Sinistra Italiana: “Denunce da ritirare”
Sinistra Italiana chiede inoltre chiarezza sul fronte giudiziario: “Chiediamo inoltre la conferma dell’avvenuto ritiro di tutte le denunce presentate nei confronti dei lavoratori che, occupando la fabbrica, hanno difeso il proprio diritto al lavoro. Sarebbe gravissimo e inaccettabile se venisse avviato un procedimento penale nei confronti dei lavoratori in seguito agli accordi presi”.

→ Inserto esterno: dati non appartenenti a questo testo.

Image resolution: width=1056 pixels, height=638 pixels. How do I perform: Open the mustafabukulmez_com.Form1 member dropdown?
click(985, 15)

Richiesto l’incontro con il Presidente Fico
Infine, Ioffredo annuncia un’iniziativa istituzionale congiunta: “Avevamo detto che saremo stati al fianco dei lavoratori di Celli Group fino all’ultima ricollocazione. E così faremo! Insieme al nostro consigliere regionale Rosario Andreozzi solleciteremo la richiesta di incontro avanzata dai sindacati al Presidente della Regione Campania, Roberto Fico, affinché si possano individuare e condividere percorsi concreti di formazione e ricollocazione per i lavoratori coinvolti”.
“La politica e le istituzioni – conclude il segretario Stefano Ioffredo – hanno il dovere di vigilare affinché gli accordi vengano rispettati e di accompagnare i lavoratori in una fase così delicata, garantendo diritti, reddito e prospettive future”.